Hutan Lindung Gunung Tarak dipilih sebagai lokasi pelepasliaran karena memiliki kondisi ekologi yang sangat mendukung kelangsungan hidup orangutan. Survei menunjukkan bahwa populasi orangutan di kawasan ini masih relatif rendah, sehingga kehadiran individu baru tidak akan menimbulkan kompetisi berlebih. Kawasan ini juga memiliki keanekaragaman hayati tinggi, termasuk pohon-pohon pakan alami yang melimpah. Hutan ini berada di bawah pengelolaan KPH Ketapang Selatan dan secara lanskap masih terhubung langsung dengan Taman Nasional Gunung Palung, salah satu habitat orangutan terpenting di Kalimantan.

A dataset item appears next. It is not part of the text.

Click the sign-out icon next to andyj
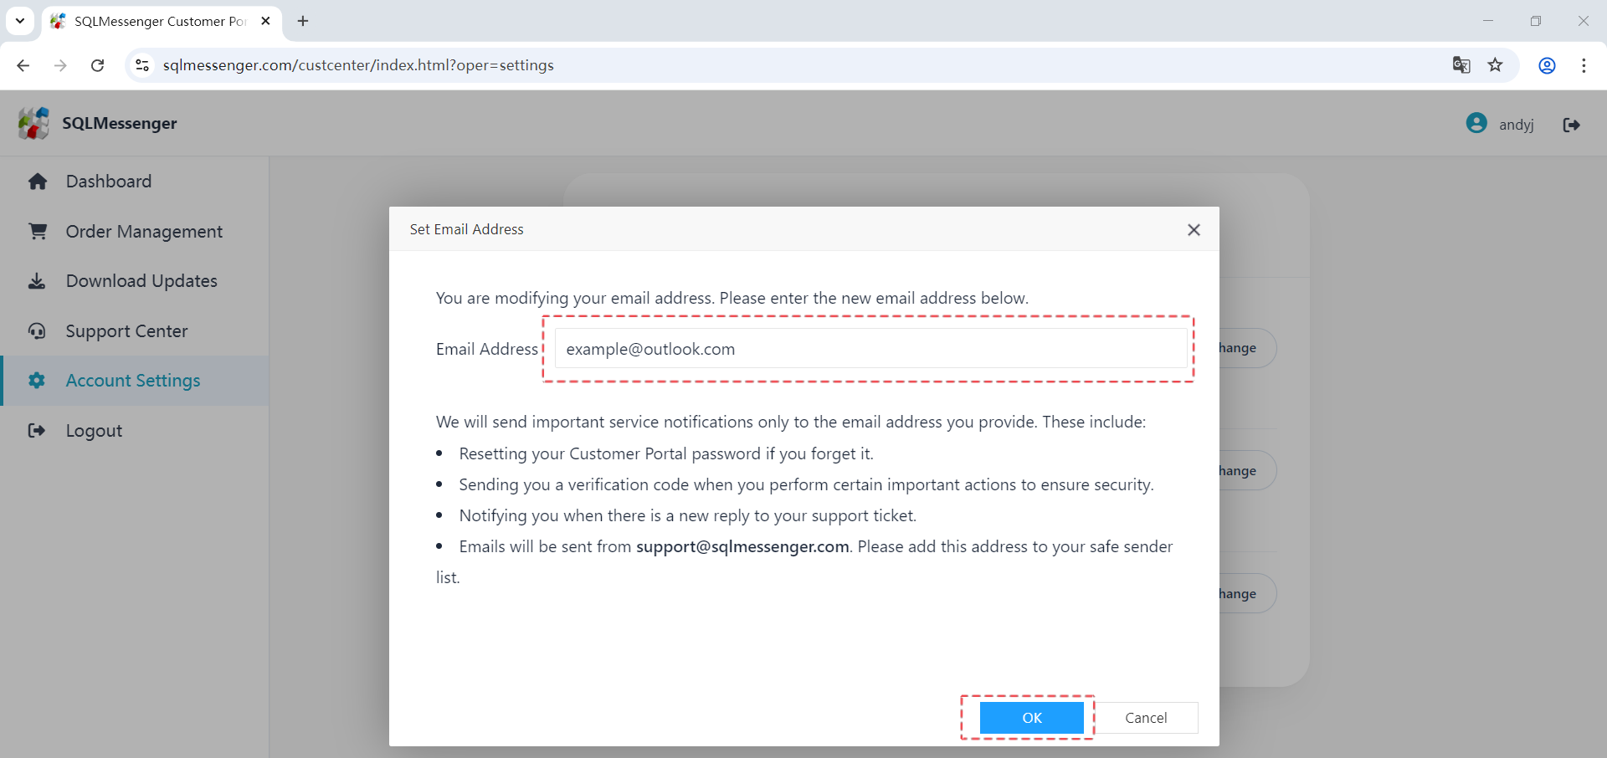Screen dimensions: 1607x758 point(1572,124)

Di dalam kawasan ini terdapat stasiun monitoring untuk mengamati perilaku orangutan dan menjaga kelestarian hutan. Tim YIARI bersama KPH Ketapang Selatan secara rutin melakukan pemantauan dari stasiun ini. Kombinasi habitat yang ideal, keterhubungan ekosistem, dan infrastruktur pemantauan menjadikan Hutan Lindung Gunung Tarak sebagai tempat yang tepat dan aman untuk menjadi rumah baru bagi orangutan hasil translokasi.

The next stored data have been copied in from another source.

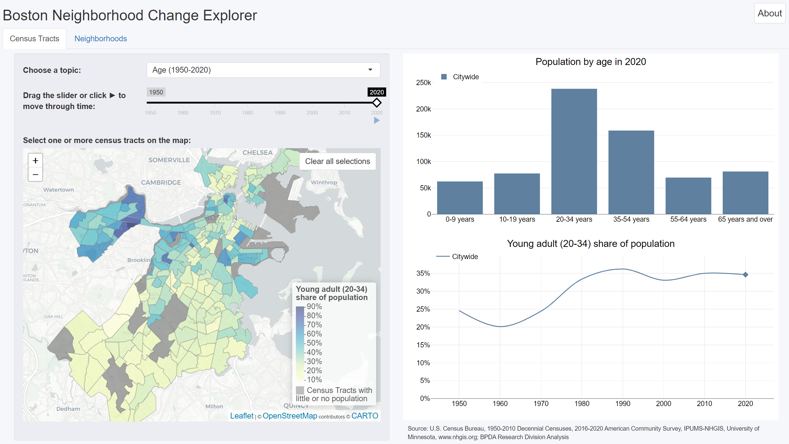This screenshot has width=789, height=444.
Task: Open the topic list via the caret arrow
Action: pyautogui.click(x=371, y=70)
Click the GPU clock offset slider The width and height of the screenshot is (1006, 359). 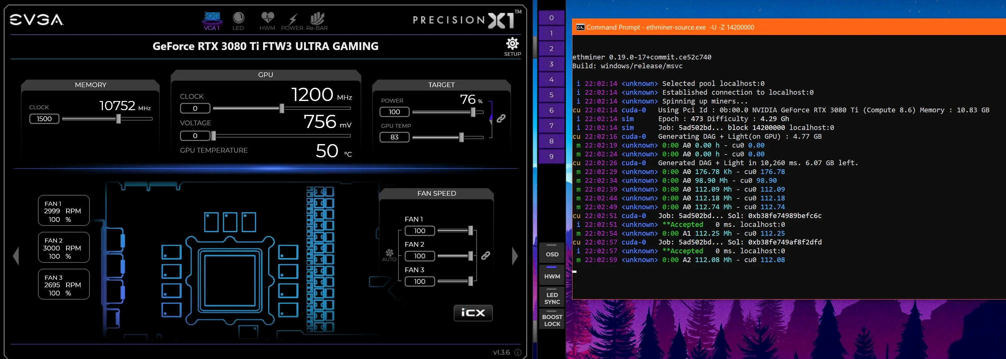[x=282, y=108]
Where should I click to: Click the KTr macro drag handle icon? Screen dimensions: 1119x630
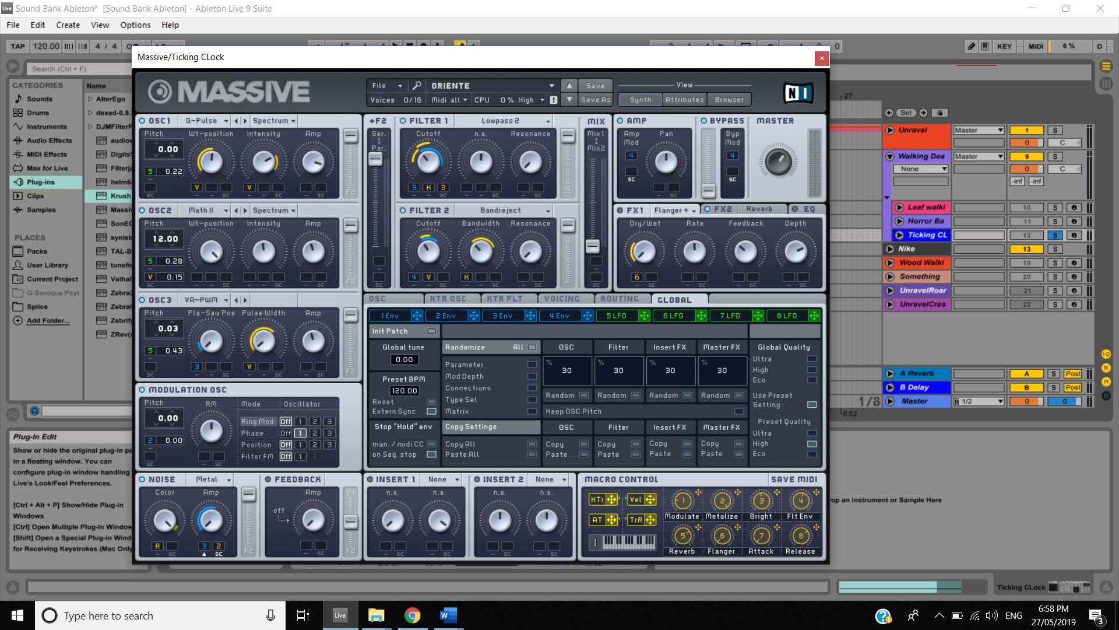click(x=611, y=500)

Ketua Umum YIARI, Silverius Oscar Unggul, menyampaikan bahwa pelepasliaran ini merupakan bukti nyata pentingnya kolaborasi antara masyarakat, pemerintah, dan lembaga konservasi dalam menjaga kelangsungan hidup satwa liar, khususnya orangutan.
“Pelepasliaran ini menunjukkan pentingnya kolaborasi antara masyarakat, pemerintah, dan lembaga konservasi. Kami mengapresiasi keterlibatan aktif masyarakat yang membantu proses pelepasan hingga ke dalam kawasan hutan. Ini adalah langkah kecil yang membawa dampak besar bagi pelestarian hutan dan masa depan keanekaragaman hayati Indonesia,” ujarnya.
Senada dengan itu, Kepala KPH Ketapang Selatan, Kuswadi, SP., menyatakan, “Terima kasih kepada BKSDA Kalimantan Barat, YIARI, dan masyarakat Dusun Sumber Priangan atas kolaborasi dan kepeduliannya dalam translokasi orangutan ke Hutan Lindung Gunung Tarak. Kami juga menghimbau seluruh lapisan masyarakat di sekitar kawasan hutan lindung seluas ±21 ribu hektar ini untuk terus menjaga kelestariannya agar fungsi lindung sebagai sumber air, oksigen, plasma nutfah, dan habitat satwa langka tetap terjaga.”
Sementara itu, Kepala Balai KSDA Kalimantan Barat, Murlan Dameria Pane, menegaskan bahwa translokasi ini merupakan bagian dari komitmen dalam merespons cepat setiap potensi konflik antara satwa liar dan manusia.
“Ini juga sejalan dengan upaya pelestarian keanekaragaman hayati di Kalimantan Barat. Kami mengajak semua pihak untuk terus menjaga habitat alami agar tidak ada lagi satwa yang kehilangan tempat hidupnya,” pungkasnya.